To do that, you need to know where it is. And you have to be able to change where it is. You can do this in Scratch using variable blocks.
A variable is like a box that holds a number. The box has a name, so you can tell it from other boxes. And it has space for a number.
Variables can remember letters, words, and sentences, too.
Using variables in Scratch
Scratch can do three clever things with variables. The first is make them. Variables have special blocks, and when you make one variable, you get some special blocks to help you use it. You can set the variable to a number or add a number to it.
When you make a variable, it appears on the stage. You don’t always want this, so you can use a hide variable block to make it go away. And you can use a show variable block to make it come back.
The second clever thing is math. You can add, subtract, multiply, and divide variables by some number. You can even add, subtract, multiply, and divide one variable by another!
The final clever thing is best of all. You can use a variable wherever you see a number. For example, you can tell a go to block to use a variable you make. When you click the go to block or when Scratch reaches it in a script, the block moves the sprite to the number stored in the variable.
This gives you way more options than moving a sprite to the same place all the time.
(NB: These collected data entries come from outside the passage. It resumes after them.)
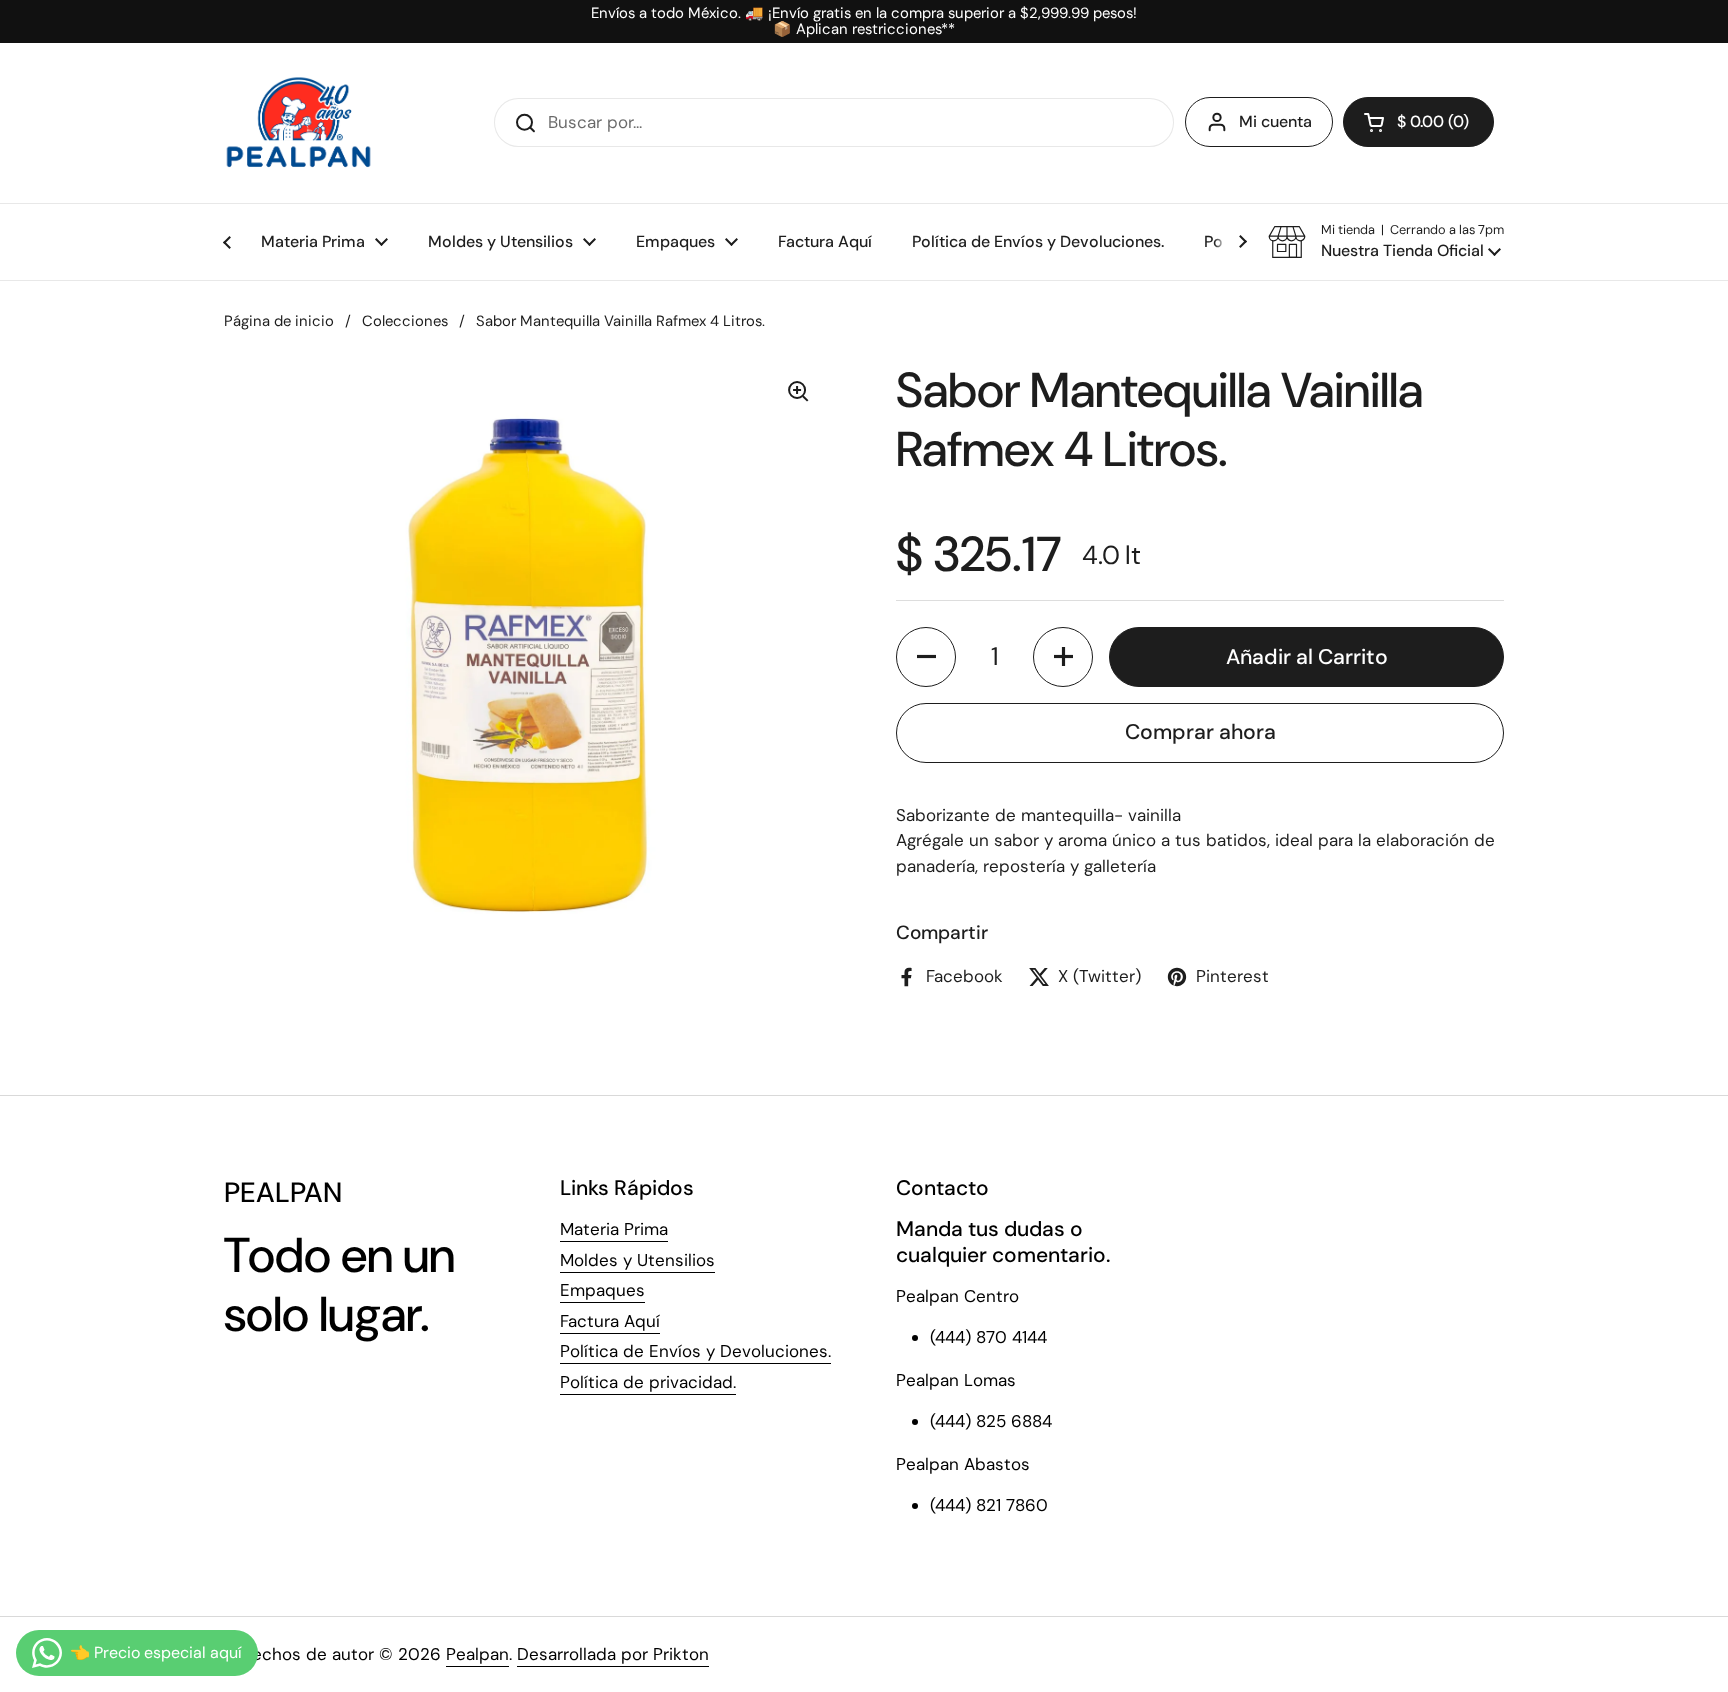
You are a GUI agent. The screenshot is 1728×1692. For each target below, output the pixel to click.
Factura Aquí (610, 1321)
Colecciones (405, 321)
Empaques (602, 1290)
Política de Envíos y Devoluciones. (695, 1351)
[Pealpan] (298, 123)
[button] (1418, 122)
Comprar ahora (1200, 732)
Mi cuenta (1275, 121)
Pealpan (477, 1654)
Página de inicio (279, 321)
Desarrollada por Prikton (613, 1654)
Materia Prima (614, 1229)
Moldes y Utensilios (637, 1260)
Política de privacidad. (648, 1382)
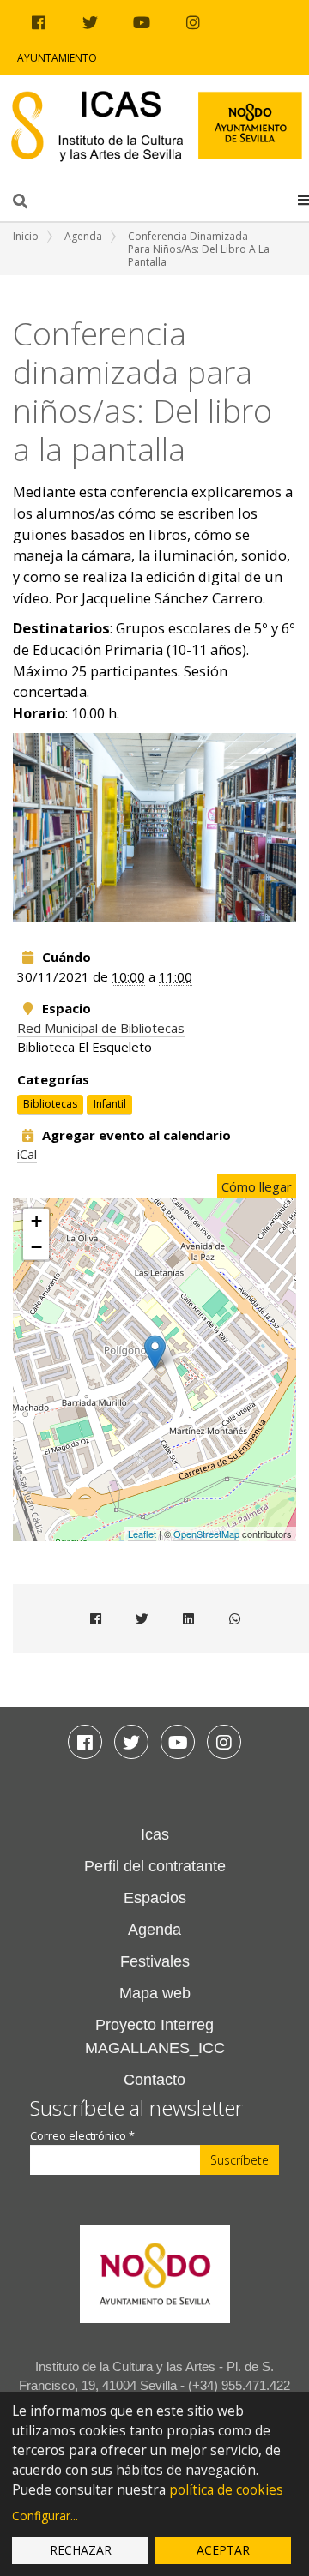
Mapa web (155, 1993)
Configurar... (45, 2515)
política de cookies (226, 2490)
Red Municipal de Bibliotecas (101, 1027)
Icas (155, 1834)
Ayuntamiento (57, 58)
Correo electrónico (82, 2135)
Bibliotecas (50, 1103)
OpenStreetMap (206, 1533)
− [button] (36, 1247)
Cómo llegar (256, 1186)
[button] (303, 199)
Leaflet (142, 1533)
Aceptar (223, 2550)
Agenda (83, 236)
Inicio (26, 236)
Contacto (154, 2079)
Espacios (155, 1897)
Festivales (155, 1961)
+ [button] (36, 1221)
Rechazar (81, 2550)
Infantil (110, 1103)
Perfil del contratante (155, 1866)
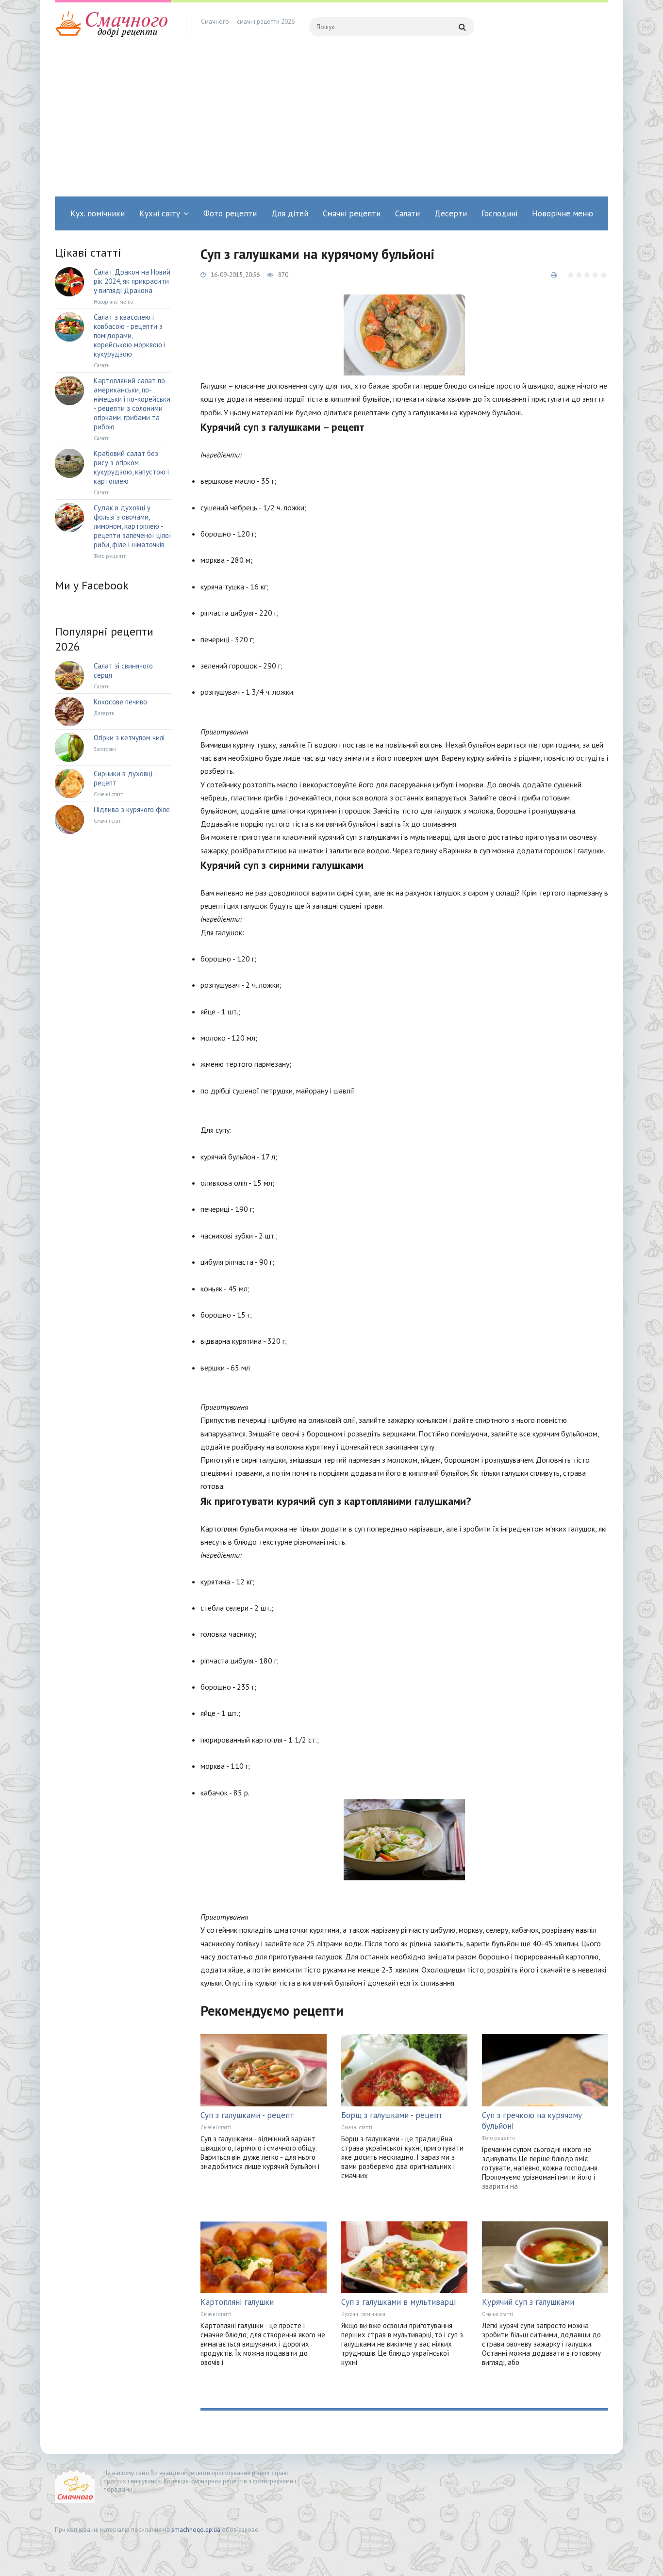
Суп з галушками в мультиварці (398, 2302)
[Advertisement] (331, 124)
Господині (499, 213)
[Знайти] (462, 26)
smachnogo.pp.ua (195, 2530)
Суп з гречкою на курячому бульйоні (532, 2120)
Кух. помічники (97, 213)
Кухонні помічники (363, 2314)
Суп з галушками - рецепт (247, 2115)
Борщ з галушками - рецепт (392, 2115)
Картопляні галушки (237, 2302)
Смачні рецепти (352, 213)
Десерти (450, 213)
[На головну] (113, 27)
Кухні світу (159, 213)
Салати (407, 213)
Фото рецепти (230, 213)
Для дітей (289, 213)
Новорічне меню (562, 213)
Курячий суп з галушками (528, 2302)
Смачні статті (216, 2127)
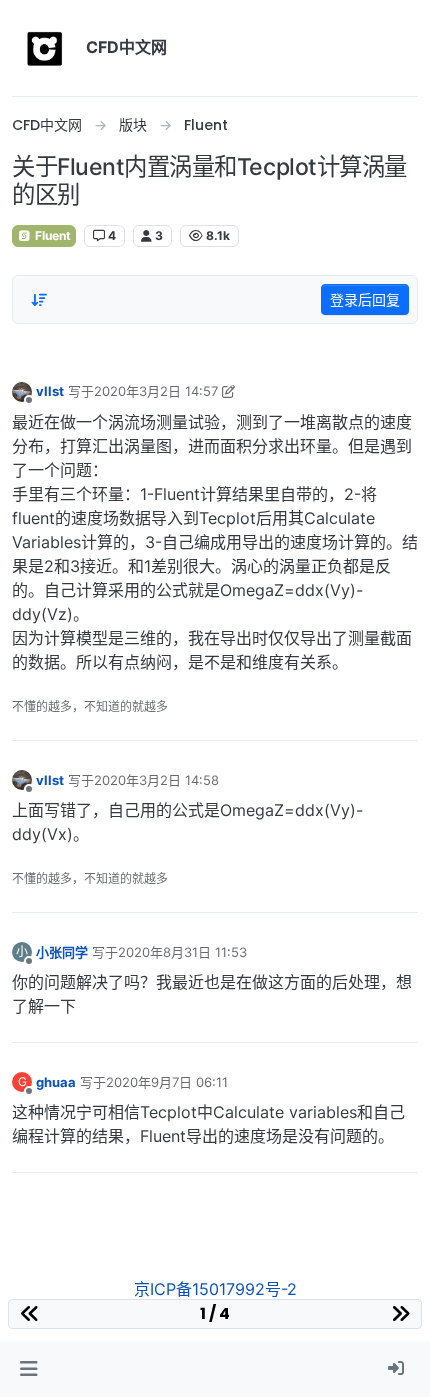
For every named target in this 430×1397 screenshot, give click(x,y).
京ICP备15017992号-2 (215, 1289)
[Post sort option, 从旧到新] (39, 300)
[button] (28, 1369)
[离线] (22, 390)
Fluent (51, 235)
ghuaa (56, 1082)
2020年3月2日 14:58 (156, 780)
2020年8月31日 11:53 (182, 952)
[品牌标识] (45, 48)
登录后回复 (365, 299)
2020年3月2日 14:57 (156, 391)
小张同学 (62, 952)
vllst (50, 391)
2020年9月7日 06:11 (167, 1082)
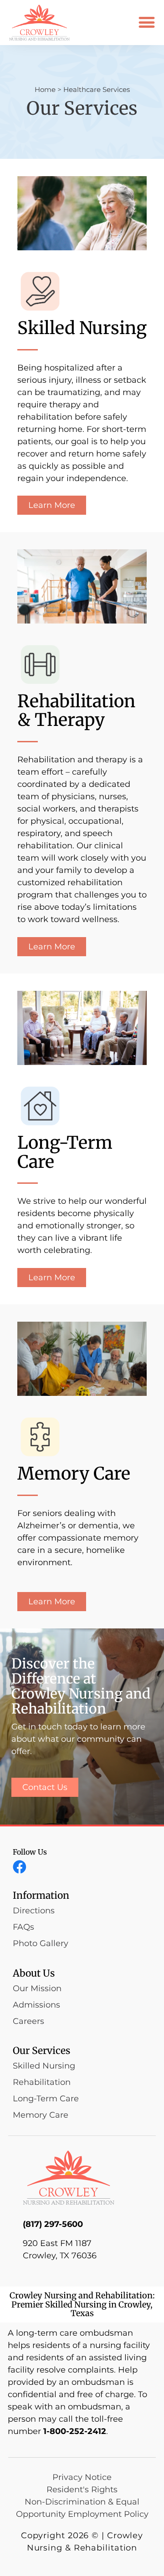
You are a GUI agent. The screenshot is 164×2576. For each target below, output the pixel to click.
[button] (146, 22)
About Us (34, 1973)
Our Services (41, 2050)
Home (45, 89)
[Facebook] (19, 1867)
You can change the numbers by hand. Or with math. Or by making them follow other numbers, like the position of some other sprite.
Making a variable in Scratch
To make a variable, click the darker orange Variables button at the bottom right of the block types in the block list area. Three buttons appear. You can click them to
Make a variable
Delete a variable
Make a list
A list is a special kind of a variable that holds other variables. It’s like a big box with lots of smaller boxes inside it. They’re numbered so that you can tell them apart and do things like get the third box and change what’s inside it. You can ignore lists for now.
To make a new variable
Click the make a variable pattern.
You see a window like the one in the following figure.
Type sprite1_x into the Variable Name? box.
Leave the For All Sprites option checked and click OK.
Whoa! Stuff happens! Scratch makes some new blocks. And if you look at the stage, you’ll see a box appears, with the name of your variable sprite1_x and a number.
When you make a new variable, the number is always 0 because you haven’t changed it yet. The following figure shows what you get.
Can you use variables to replace any number? You totally can! You can use a set block to set a variable to the value of another variable. In a change block, you can make the by value a variable. You can make scripts that are really smart, with variables passing values to other variables between sprites all over the stage. There are almost no limits to what you can do.